Stored data
━━━━

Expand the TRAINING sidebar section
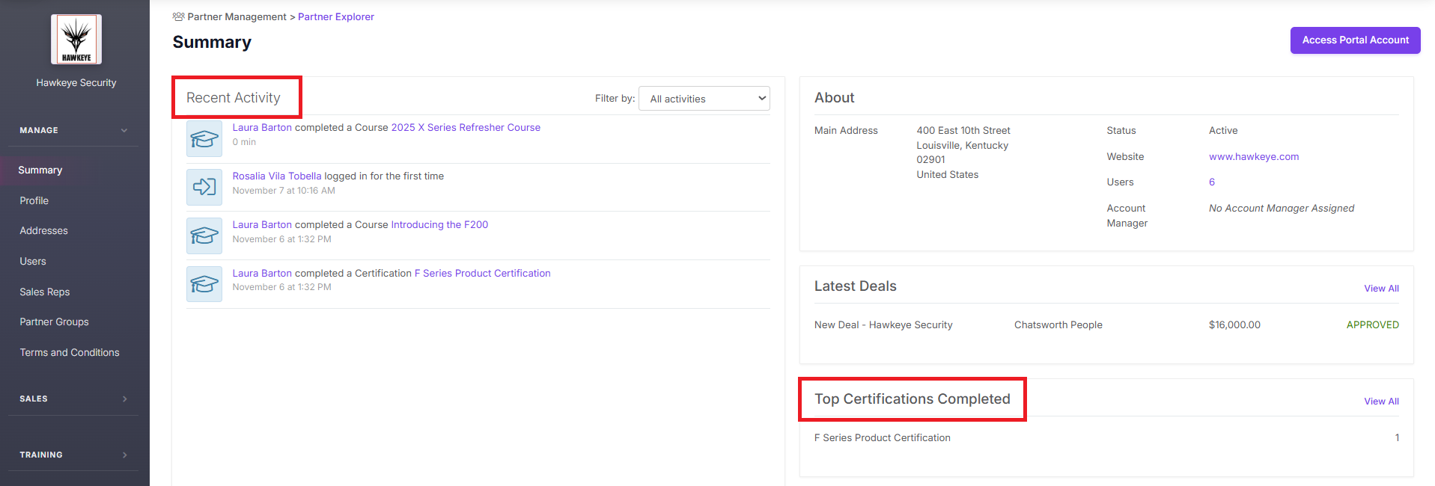 124,455
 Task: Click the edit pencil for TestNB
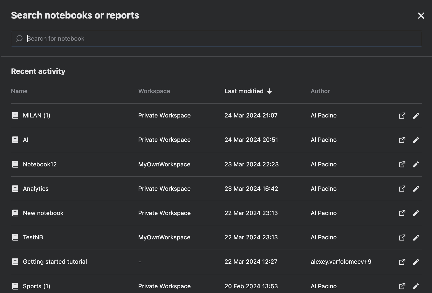pos(416,237)
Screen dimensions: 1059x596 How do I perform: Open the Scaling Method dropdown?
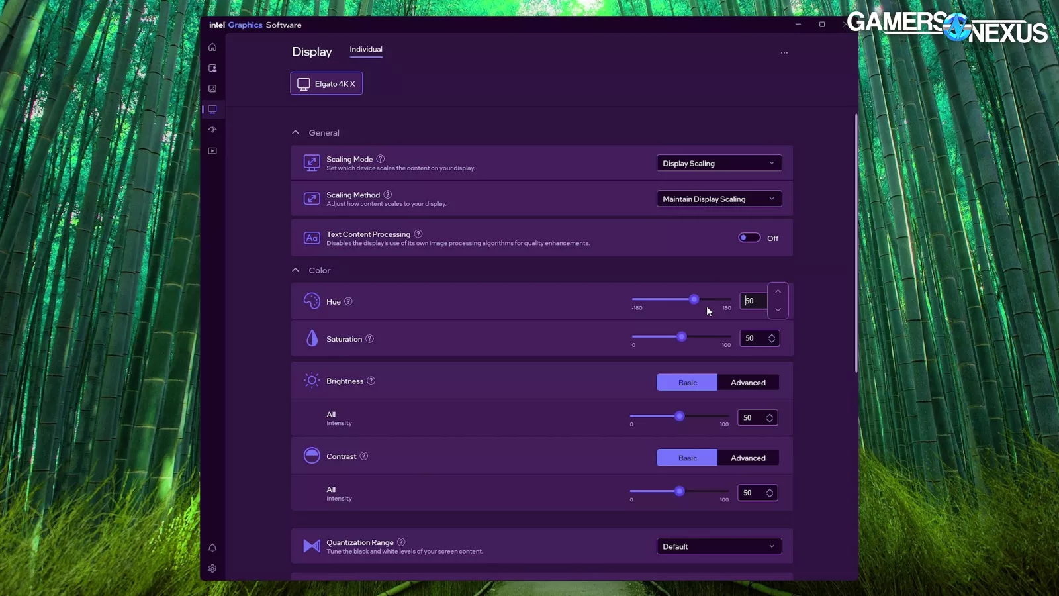click(x=719, y=199)
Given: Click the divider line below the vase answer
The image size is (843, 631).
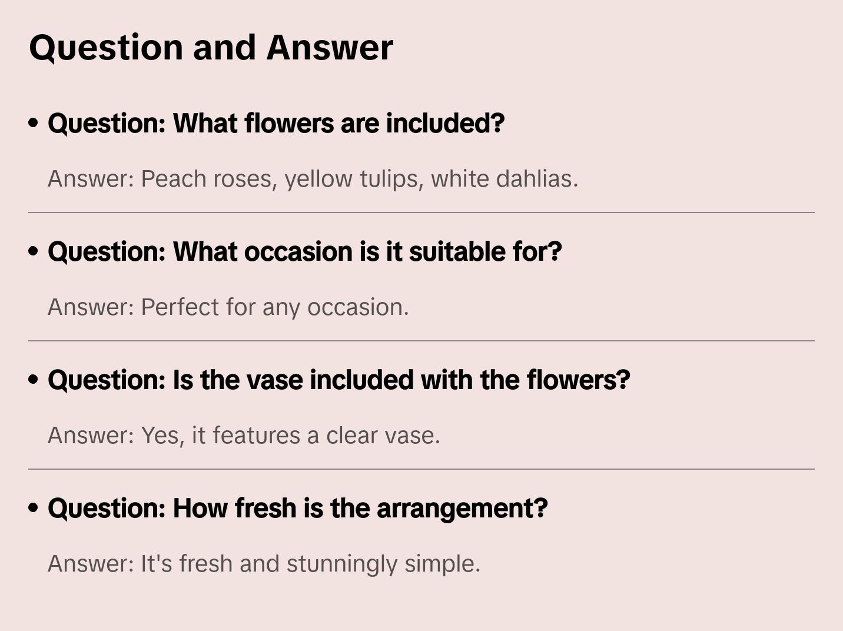Looking at the screenshot, I should (x=422, y=469).

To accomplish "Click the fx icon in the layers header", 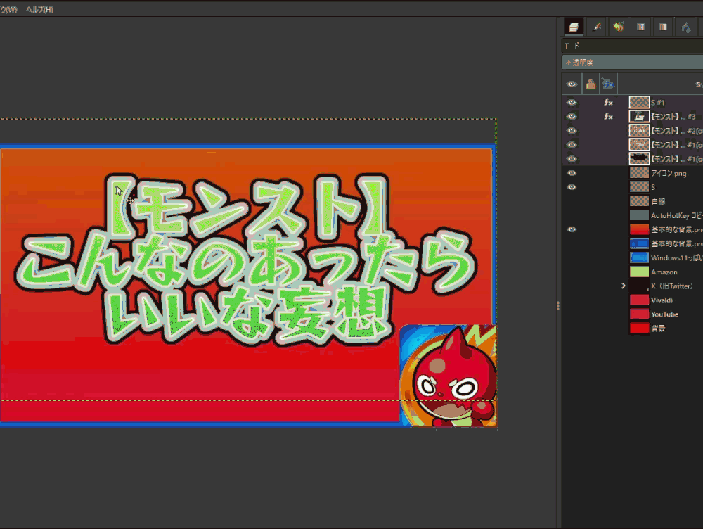I will [608, 84].
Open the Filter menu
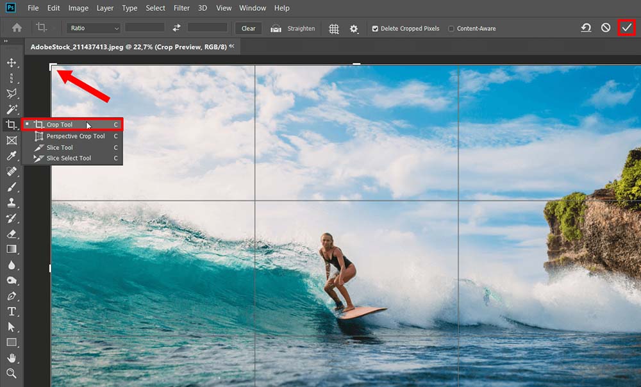Viewport: 641px width, 387px height. (181, 8)
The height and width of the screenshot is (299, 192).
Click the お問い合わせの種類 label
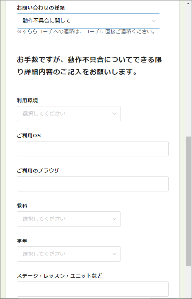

━━━━

Return only the lines from the one that contains "The height and" through the closing line of the data, inclusive, reproduced exactly and with every picture left out.

§ Answer to the problem:
The height and width of the screenshot is (299, 192).
Click the お問い合わせの種類 label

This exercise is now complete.